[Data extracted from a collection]
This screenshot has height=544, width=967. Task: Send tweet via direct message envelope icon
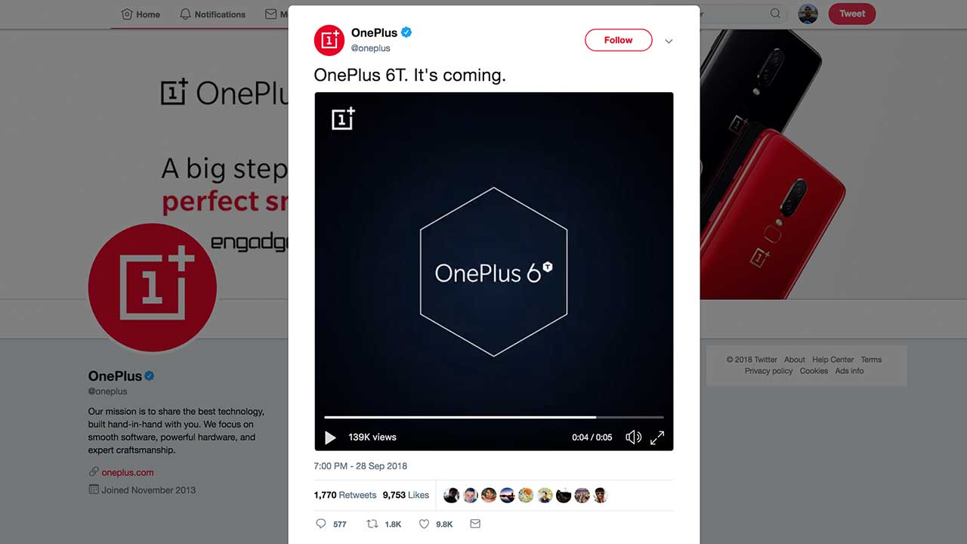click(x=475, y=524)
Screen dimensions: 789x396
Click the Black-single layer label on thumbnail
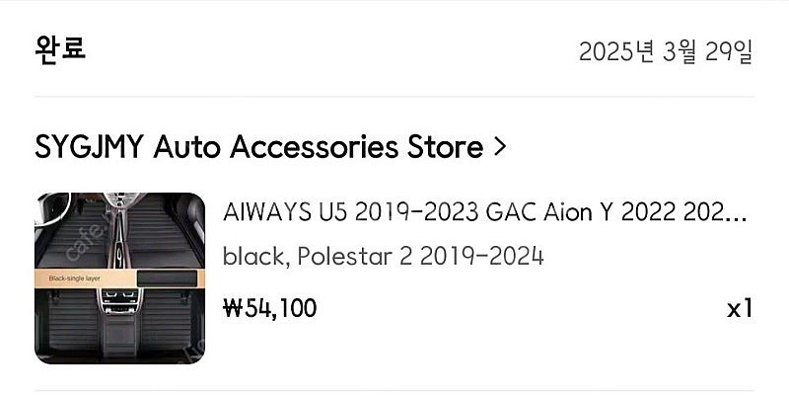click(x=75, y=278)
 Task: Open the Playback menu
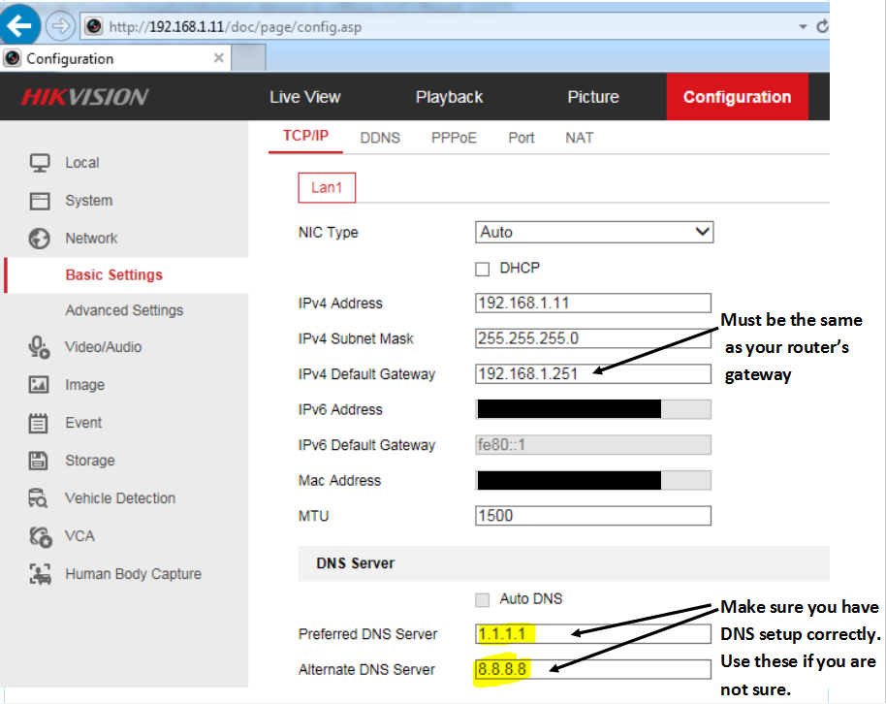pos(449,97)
---
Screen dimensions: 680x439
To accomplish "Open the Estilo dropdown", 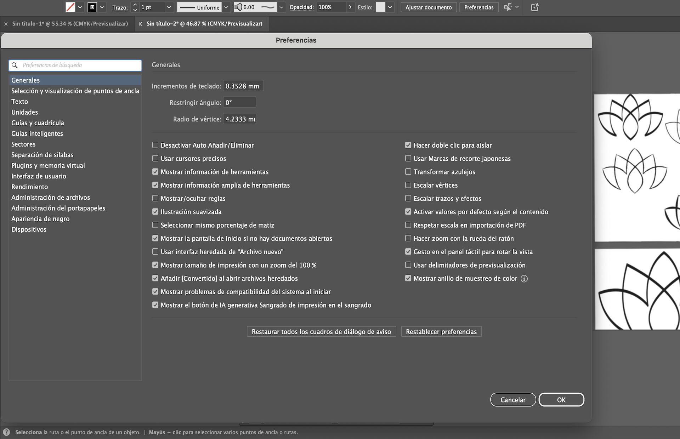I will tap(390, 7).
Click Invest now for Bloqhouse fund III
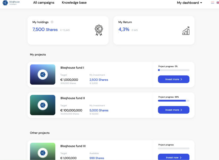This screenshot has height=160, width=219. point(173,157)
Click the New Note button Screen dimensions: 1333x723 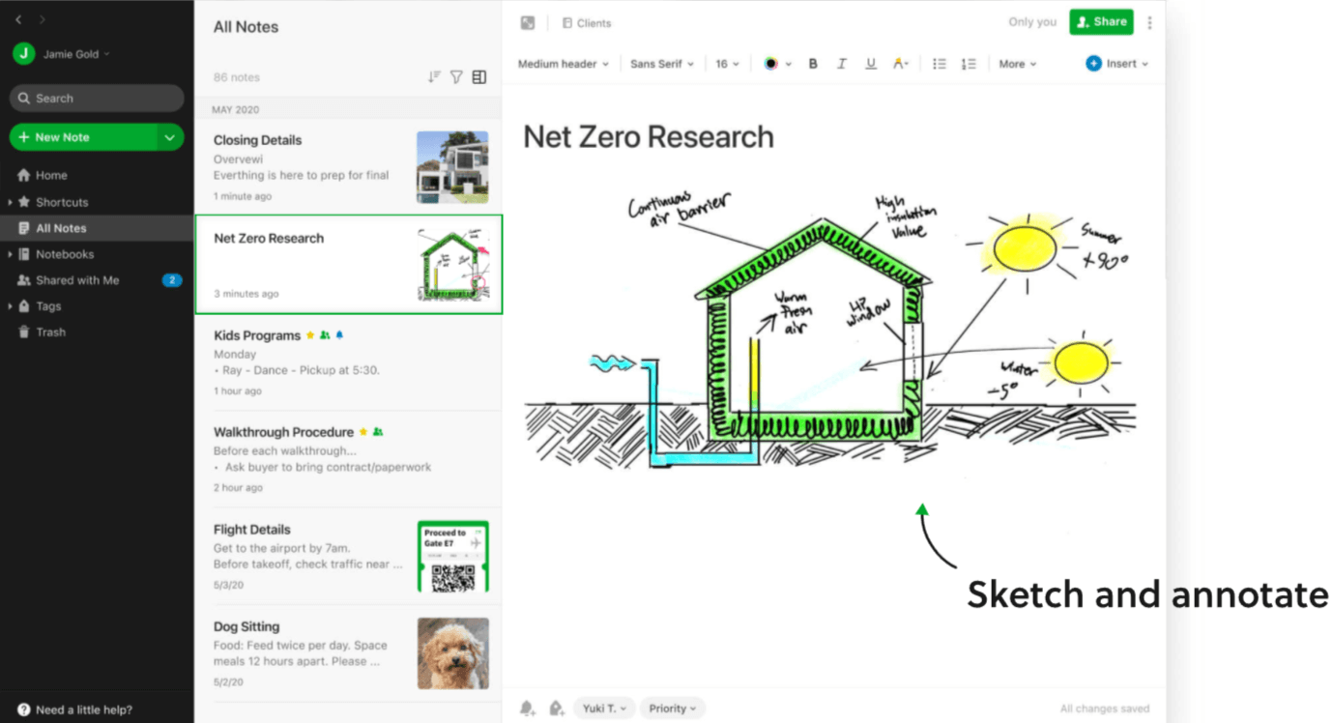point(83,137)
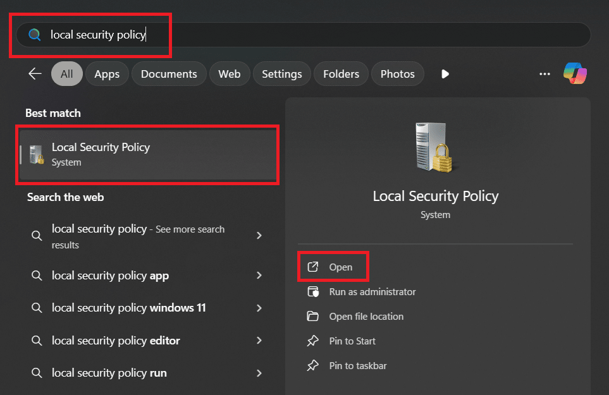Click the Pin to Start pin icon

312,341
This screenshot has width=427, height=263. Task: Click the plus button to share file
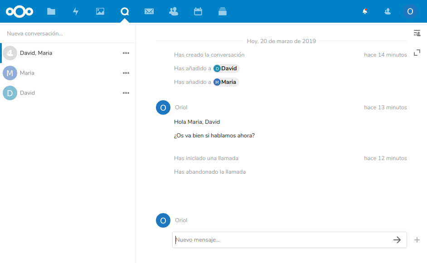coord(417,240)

● Directions for this task
Transcribe the rows in the part that begins with the line containing "This screenshot has height=544, width=967." and ends with the line containing "pos(449,97)", both included. Leave the pictures out of your answer.

● Correct response
This screenshot has height=544, width=967. Task: Send tweet via direct message envelope icon
click(x=475, y=524)
Screen dimensions: 789x396
Click the Black-single layer label on thumbnail
click(x=75, y=278)
 Task: Open the Playback menu
pos(449,97)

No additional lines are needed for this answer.